ARS | Publication request: LOCAL IGF-I ENHANCES THE SENSITIVITY OF MUSCLE PROTEIN SYNTHESIS TO INSULIN

Submitted to: Endocrine Society Meeting
Publication Type: Abstract Only
Publication Acceptance Date: May 1, 2006
Publication Date: June 24, 2006
Citation: Oliver, W.T., Rosenberger, J., Lopez, R., Fiorotto, M.L. 2006. The local IGF-I enhances the sensitivity of muscle protein synthesis to insulin [abstract]. The 88th Annual Meeting of The Endocrine Society, June 24-27, 2006, Boston, Massachusetts. Abstract #OR40-6, p. 134.

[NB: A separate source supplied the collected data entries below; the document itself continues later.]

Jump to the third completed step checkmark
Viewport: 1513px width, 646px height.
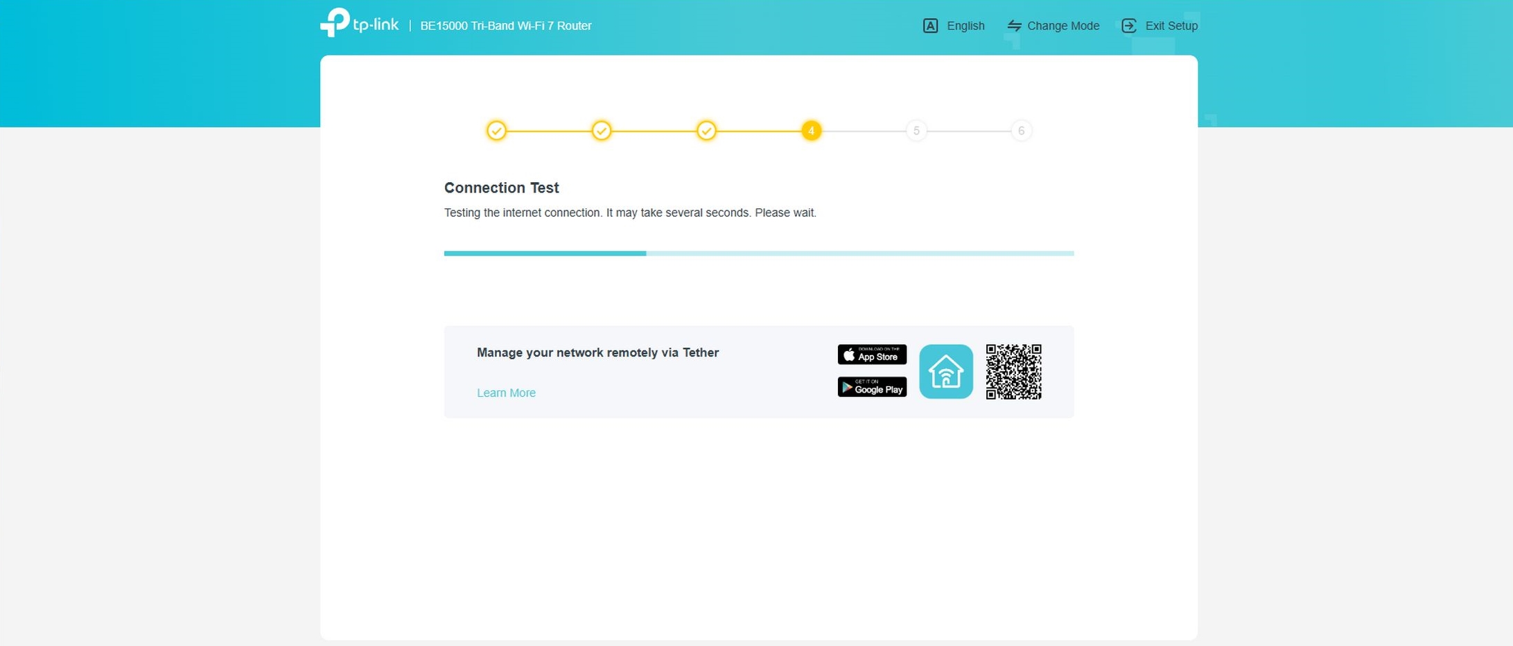coord(706,131)
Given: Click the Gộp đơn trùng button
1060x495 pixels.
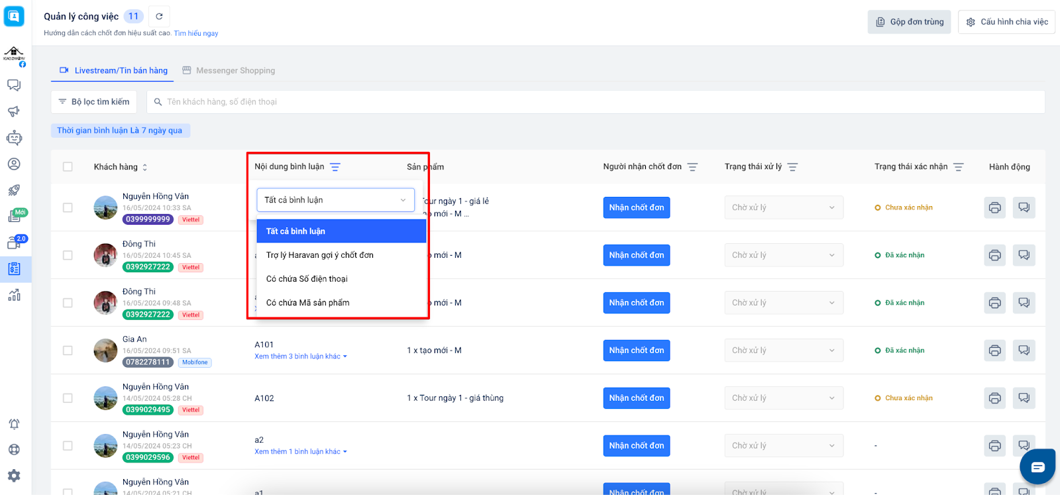Looking at the screenshot, I should (909, 22).
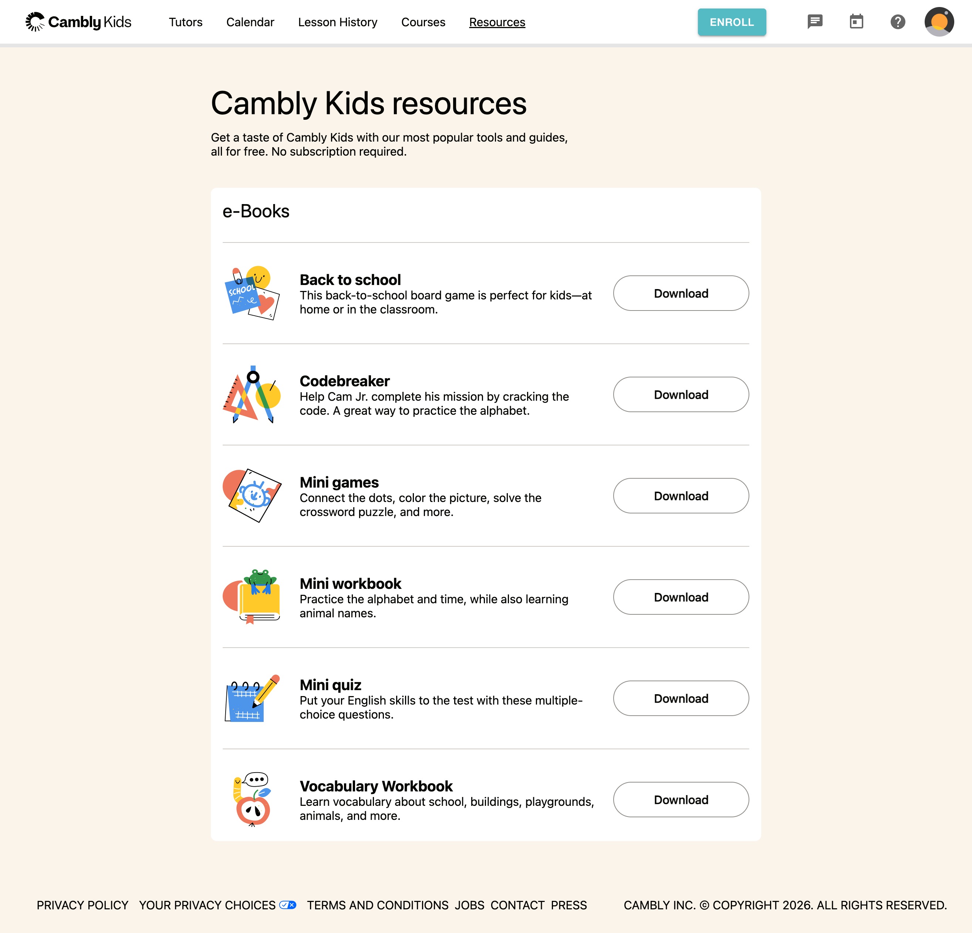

Technical Abstract: Skeletal muscle protein synthesis in the immature muscle is highly sensitive to insulin and nutrients. We hypothesized that the sensitivity is due to local IGFs expressed at a significant level by immature muscle. To test the hypothesis, 3-wk-old transgenic mice with high muscle-specific IGF-I expression (SIS2, n=23) and wildtype (Wt, n=24) controls were either fasted overnight, refed for 90 min, or refed+diazoxide-treated (DZX) (to block insulin secretion). Muscle fractional protein synthesis rate (FSR) was measured "in vivo" over the last 15 min using a flooding dose of 3[H]-phenylalanine (1.5 mmol phe/kg BW). Blood was collected to measure serum insulin and glucose. The quadriceps were recovered for analysis of 3[H]-phen incorporation, and the total abundance and degree of tyr phosphorylation of the type 1 IGF (IGF-1R) and insulin receptors (IR) by Western blot analysis. Results are summarized in the table. The feeding-induced increase in insulin was blocked by DZX and levels remained fasting concentrations. Glucose levels in the fasting and refed groups were similar, but increased by 2- to 4-fold in DZX-treated mice. Feeding increased the activation of the IGF-1R in all mice. Fasting IR phosphorylation was low, and genotype differences were not discernable; feeding activated the IR in both genotypes, but to a greater extent in SIS2 mice. IR phosphorylation was undetectable following DZX treatment. SIS2 mice maintained higher FSR than Wt mice with fasting. Refeeding increased FSR for both genotypes, but the DZX treatment inhibited the feeding- and IGF-I-induced stimulation of FSR. The higher FSR in fasted SIS2 mice and greater IR activation upon refeeding are consistent with the hypothesis that local IGF enhances the sensitivity of muscle protein synthesis to insulin. The response to DZX further shows that insulin is necessary for the response to IGF-I and that nutrients alone were insufficient to stimulate muscle protein FSR.